After announcing its closure in March, Via’s Pizza officially has a new owner and a new name.
“Via’s Pizza and More” will become “Pizzeria Via Family Dining” with its grand opening.
On April 3, the business was sold to Joseph Bullock, a local entrepreneur who was born and raised in Topeka.
“I’ve worked with restaurants, but I’ve never owned one,” Bullock said. “But I’m looking forward to carrying on a wonderful tradition that so many people here love and don’t want to see go away, and getting to know more people in the community. It’s like a community service for me.”
Before buying the restaurant, Bullock worked with AT&T for 38 years.
Since Bullock and his team began work inside Via’s, 738 S.W. Gage, he said, people were stopping by daily wondering when it would open. While Bullock can’t yet give an exact date, he anticipates a May opening, pending approval of the business’ liquor license.
Joining him at Via’s are a few former employees, including two managers, Rob Hallford and Anthony Miller, who previously worked at Via’s for three years, and Kenny Jones, who is new to the team.
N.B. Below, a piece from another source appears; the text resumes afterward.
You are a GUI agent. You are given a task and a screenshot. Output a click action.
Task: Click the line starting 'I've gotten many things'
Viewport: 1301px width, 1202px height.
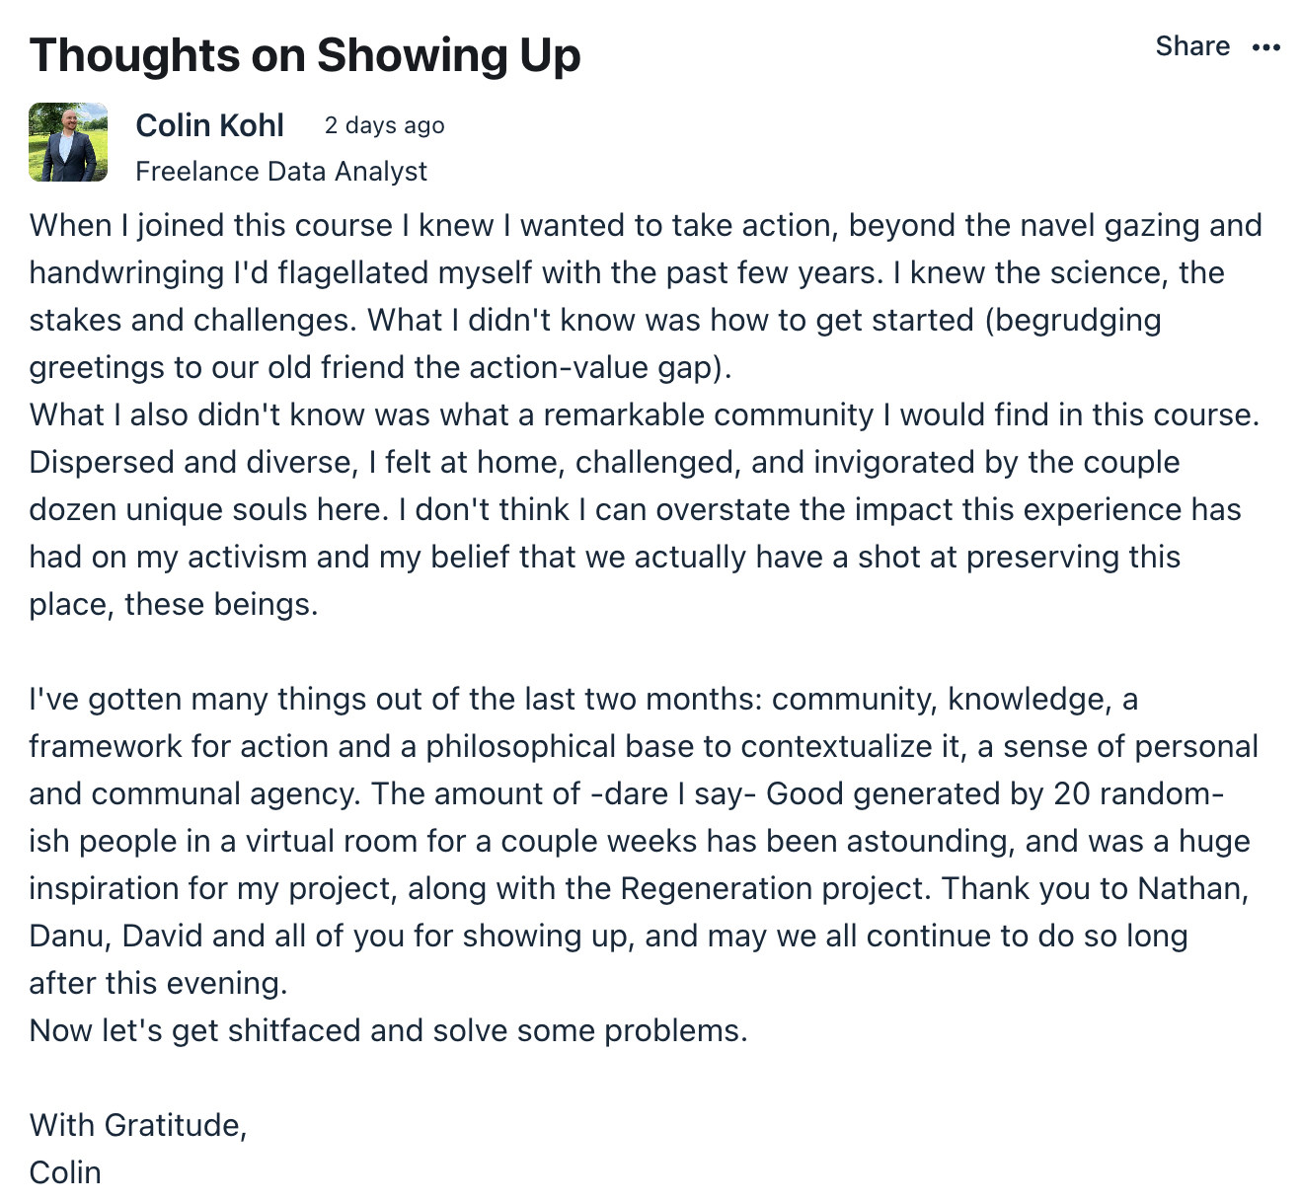coord(583,699)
Bullock said having previous staff on board will help as the business continues to create some of Via’s most popular dishes.
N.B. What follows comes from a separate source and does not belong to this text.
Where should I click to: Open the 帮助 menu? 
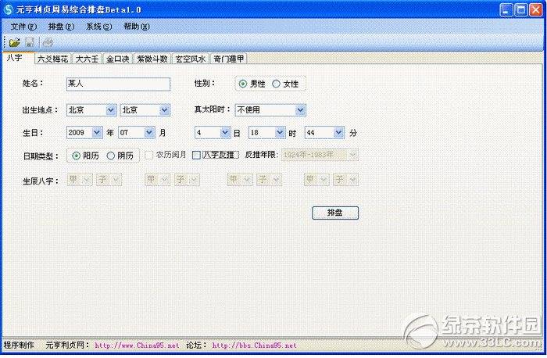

“We’re keeping a lot of the menu the same, not everything — we’re changing the menu a bit. Two of the people that are with me, they were the main employees, and they know what we need and what is bought by most patrons,” Bullock said.
Some returning popular favorites are the deep dish pizza, gluten-free crusts, cauliflower crusts, grinders sandwiches, wraps and wings.
The restaurant will also expand its alcohol options, though not a full sports bars’ worth, as Bullock said he still wants it to be a family restaurant. It will also add Coca-Cola products.
Bullock said he had no previous relationship with former owner William Cox’s business but was a regular patron. He appreciates Cox working diligently with him to help Via’s move forward and be a success.
To help start business off on the right foot, Bullock will honor gift cards and coupons purchased from the previous owner, with a few restrictions.
During purchase negotiations, Bullock learned of $2,000 in gift cards previously purchased and a program called Sweet Deals, which essentially was a buy one, get one free program.
“I actually put in the contract with the previous owner that I am going to honor those gift cards for three months, and for the Sweet Deal I will value them for three months at face value only,” Bullock said. “So at least they can get their money back.”
Bullock said he considers himself a fair businessman, and he hopes people can appreciate his decision. He also hopes people haven’t thrown away their gift cards.